■ WHAT TO DO ■
Show the lines below that contain the string "button".

*** Opening PROVIDED INFORMATION ***

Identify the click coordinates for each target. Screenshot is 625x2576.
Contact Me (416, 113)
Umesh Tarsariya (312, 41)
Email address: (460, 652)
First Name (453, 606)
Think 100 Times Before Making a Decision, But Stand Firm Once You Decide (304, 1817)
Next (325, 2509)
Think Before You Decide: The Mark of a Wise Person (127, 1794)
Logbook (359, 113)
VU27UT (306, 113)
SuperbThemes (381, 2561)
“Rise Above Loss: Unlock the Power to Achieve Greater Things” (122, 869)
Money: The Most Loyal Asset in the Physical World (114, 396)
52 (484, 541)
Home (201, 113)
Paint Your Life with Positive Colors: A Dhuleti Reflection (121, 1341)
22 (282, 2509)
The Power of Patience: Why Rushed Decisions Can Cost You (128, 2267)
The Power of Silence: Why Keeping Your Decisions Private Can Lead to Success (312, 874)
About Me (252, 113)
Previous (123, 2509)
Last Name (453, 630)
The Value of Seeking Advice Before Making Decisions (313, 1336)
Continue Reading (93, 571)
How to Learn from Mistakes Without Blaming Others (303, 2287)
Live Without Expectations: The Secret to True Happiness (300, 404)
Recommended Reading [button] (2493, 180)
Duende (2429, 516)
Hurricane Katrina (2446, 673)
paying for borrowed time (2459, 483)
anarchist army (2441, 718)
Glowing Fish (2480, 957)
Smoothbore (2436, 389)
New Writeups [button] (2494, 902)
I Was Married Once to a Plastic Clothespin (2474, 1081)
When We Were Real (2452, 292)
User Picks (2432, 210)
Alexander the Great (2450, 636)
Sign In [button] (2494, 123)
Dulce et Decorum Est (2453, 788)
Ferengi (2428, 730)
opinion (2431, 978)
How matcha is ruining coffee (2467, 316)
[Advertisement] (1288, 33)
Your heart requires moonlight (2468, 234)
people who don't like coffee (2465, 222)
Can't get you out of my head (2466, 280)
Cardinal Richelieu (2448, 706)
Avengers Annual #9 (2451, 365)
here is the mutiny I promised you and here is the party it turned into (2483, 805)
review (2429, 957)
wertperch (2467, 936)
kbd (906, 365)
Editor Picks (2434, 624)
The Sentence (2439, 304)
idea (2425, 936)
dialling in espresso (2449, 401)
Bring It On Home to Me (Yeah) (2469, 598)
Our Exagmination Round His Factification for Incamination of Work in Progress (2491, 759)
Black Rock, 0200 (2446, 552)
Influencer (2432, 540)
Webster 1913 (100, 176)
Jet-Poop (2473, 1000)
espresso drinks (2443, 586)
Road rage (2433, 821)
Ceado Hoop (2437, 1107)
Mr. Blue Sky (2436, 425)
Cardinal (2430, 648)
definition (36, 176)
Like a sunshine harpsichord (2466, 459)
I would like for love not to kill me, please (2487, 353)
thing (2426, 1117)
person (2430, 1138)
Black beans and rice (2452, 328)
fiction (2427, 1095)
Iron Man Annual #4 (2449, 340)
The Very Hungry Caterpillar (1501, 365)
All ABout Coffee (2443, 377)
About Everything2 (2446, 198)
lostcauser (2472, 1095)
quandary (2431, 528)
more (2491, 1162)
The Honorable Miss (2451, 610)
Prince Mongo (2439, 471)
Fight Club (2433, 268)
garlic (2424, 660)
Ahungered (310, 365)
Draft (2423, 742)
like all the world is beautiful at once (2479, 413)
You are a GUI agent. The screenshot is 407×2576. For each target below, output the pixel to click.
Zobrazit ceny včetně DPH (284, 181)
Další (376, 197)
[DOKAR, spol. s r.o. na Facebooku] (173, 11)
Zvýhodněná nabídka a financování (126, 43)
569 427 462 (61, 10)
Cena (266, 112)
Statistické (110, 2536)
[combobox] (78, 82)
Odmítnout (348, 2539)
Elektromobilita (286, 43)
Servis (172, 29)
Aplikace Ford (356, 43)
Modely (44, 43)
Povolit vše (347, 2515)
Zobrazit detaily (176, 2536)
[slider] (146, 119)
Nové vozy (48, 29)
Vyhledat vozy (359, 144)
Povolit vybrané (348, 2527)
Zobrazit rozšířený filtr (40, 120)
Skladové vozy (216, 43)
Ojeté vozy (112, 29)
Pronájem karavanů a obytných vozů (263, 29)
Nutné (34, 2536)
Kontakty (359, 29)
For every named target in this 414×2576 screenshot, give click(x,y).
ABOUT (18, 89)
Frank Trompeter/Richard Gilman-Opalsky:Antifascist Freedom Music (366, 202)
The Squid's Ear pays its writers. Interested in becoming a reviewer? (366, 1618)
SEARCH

*** Closing PROVIDED INFORMATION ***

■ WRITTEN ANSWER ■
Recommended Reading [button] (2493, 180)
New Writeups [button] (2494, 902)
Sign In [button] (2494, 123)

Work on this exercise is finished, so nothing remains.